The North end zone lighthouse was torn down as construction continues at Gillette Stadium. (Gillette Stadium photo)
One of the iconic features of Gillette Stadium in Foxborough, Mass., home of the NFL's New England Patriots, was torn down recently as part of construction for a major renovation project at the 20-year-old venue.
The lighthouse near the north end zone, a key part of the stadium's branding, was brought sideways to the ground by a demolition crew on March 25.
The approximately 100-ft.-tall tower, however, will be replaced by a much bigger and more prominent lighthouse that is slated to be 218 ft. high. The new structure also will include a 360-degree observation deck at the top, which will be accessible year-round.
The replacement of the lighthouse is part of a massive makeover for the north end of Gillette Stadium, which began earlier in March when the video board was removed from the north end zone.
As part of the renovation, a 22,200-sq.-ft. video board — measuring 370 ft. by 60 ft. — will be installed in the north end zone. The curved-radius, high-definition video screen will be the largest outdoor stadium HD video board in the United States and will be nearly double the size of the video screen in Gillette's south end zone that was installed last summer. In addition to providing game action, the new board will show replays, statistics and fantasy football updates.
Improvement Will Make Stadium a Bowl
WCVB-TV in Boston reported that 75,000 sq. ft. of glass-enclosed, year-round hospitality and function spaces will be built in the north end of the stadium, the only open end of the venue. The new hospitality and function spaces there will bridge the gap between the East and West Putnam Clubs, the Dell Technologies Suite Levels, and the upper concourse — meaning that all levels of the arena will have 360-degree connectivity, a feature that is currently only available on the main concourse.
The fan entrance into the north end of Gillette Stadium also will be revitalized as part of the latest renovation project. Plans for this area include moving the entry gates to create a new "fan-activation area" upon entry to the lower plaza near the Patriots Hall of Fame. Once fans reach the main concourse via a landscaped staircase, they will have a view of the gridiron looking toward the south end zone video board and the Patriots' six Super Bowl championship banners.
Construction for the north end project is scheduled to be finished before the start of the 2023 NFL season. A Patriots spokesperson told NewsCenter 5 that construction in that part of the stadium will continue throughout the 2022 season.
Together, the new north end zone project and last year's improvements made to the south end zone will cost a total of $225 million. The entire construction effort is being privately funded by the Kraft family, who own the Patriots and the New England Revolution soccer club, which also plays its home games at Gillette Stadium.

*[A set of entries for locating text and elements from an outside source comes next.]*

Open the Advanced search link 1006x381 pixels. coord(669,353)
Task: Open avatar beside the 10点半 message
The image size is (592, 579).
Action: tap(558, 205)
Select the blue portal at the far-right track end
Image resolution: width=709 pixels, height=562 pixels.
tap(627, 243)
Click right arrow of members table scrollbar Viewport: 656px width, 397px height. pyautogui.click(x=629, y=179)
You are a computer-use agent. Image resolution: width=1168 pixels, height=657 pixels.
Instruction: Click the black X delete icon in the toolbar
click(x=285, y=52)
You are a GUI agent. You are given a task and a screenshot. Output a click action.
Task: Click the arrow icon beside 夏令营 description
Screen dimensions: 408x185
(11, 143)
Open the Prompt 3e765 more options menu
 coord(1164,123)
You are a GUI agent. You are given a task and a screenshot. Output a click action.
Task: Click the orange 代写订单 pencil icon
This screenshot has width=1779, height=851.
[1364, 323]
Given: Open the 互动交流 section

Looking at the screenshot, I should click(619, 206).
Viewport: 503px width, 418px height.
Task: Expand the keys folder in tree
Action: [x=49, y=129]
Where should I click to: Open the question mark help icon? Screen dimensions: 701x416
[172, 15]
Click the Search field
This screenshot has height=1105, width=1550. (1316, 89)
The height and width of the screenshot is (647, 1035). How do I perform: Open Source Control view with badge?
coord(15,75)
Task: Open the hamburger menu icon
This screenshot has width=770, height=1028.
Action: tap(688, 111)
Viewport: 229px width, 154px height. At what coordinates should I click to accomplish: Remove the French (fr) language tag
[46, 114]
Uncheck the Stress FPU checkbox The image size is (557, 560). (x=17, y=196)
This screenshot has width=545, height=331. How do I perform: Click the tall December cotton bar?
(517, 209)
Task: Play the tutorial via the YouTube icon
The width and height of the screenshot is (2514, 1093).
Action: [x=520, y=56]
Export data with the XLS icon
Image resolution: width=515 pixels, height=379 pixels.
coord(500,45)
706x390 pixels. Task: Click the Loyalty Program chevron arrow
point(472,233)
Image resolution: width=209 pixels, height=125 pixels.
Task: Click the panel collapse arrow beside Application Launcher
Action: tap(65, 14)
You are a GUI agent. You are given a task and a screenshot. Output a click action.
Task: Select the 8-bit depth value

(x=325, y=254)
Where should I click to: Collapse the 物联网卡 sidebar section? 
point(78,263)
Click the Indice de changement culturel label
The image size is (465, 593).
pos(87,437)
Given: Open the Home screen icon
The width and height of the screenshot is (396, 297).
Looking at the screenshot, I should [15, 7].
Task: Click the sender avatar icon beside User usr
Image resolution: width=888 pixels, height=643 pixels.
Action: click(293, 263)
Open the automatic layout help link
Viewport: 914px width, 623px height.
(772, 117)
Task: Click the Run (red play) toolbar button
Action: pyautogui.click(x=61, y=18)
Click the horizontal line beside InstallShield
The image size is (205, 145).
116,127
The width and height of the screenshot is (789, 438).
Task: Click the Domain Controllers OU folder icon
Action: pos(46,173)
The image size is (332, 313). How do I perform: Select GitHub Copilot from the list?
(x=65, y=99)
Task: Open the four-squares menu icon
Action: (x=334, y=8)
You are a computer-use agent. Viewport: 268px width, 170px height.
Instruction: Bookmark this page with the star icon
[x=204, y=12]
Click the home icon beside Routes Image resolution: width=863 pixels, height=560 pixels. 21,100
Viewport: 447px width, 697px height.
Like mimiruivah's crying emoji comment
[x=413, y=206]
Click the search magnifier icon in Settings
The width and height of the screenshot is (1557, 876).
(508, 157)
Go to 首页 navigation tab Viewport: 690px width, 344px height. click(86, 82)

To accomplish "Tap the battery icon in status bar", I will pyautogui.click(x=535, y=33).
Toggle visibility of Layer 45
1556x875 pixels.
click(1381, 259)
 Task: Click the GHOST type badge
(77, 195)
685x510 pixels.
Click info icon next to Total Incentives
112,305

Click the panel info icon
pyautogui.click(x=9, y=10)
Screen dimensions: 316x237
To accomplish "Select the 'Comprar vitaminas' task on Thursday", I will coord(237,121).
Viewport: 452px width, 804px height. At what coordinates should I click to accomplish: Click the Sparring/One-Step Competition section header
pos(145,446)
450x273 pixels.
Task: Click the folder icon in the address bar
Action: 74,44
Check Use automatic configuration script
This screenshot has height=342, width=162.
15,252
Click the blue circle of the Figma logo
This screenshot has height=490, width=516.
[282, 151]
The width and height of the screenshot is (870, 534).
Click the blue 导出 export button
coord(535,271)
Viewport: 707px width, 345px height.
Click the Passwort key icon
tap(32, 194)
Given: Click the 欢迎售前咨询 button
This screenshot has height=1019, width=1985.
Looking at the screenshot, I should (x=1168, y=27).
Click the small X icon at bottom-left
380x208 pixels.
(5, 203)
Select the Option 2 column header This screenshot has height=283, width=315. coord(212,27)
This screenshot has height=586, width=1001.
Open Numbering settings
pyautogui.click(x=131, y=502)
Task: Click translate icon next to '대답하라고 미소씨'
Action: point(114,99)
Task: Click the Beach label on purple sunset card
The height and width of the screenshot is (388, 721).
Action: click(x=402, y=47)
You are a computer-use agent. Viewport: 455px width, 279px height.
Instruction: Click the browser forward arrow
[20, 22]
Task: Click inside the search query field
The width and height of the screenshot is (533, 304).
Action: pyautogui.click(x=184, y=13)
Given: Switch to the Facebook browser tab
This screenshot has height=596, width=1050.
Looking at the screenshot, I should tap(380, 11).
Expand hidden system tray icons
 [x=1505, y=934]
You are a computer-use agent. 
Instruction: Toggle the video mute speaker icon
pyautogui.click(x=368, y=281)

When it first opened, on May 11, 2002, only the lower seating bowl and concourse were available for fans attending a Revolution match against the Dallas Burn (now FC Dallas), won by New England.
Three months later, the World Champion Patriots (who had won its first NFL title the season before) hosted its first football game at Gillette Stadium on Aug. 17. The practice contest came just 12 days after the Gillette Company finalized an agreement for exclusive naming rights to the facility.
Legendary ironman quarterback Tom Brady played 18 seasons in Gillette Stadium, during which the Patriots racked up five Super Bowl wins.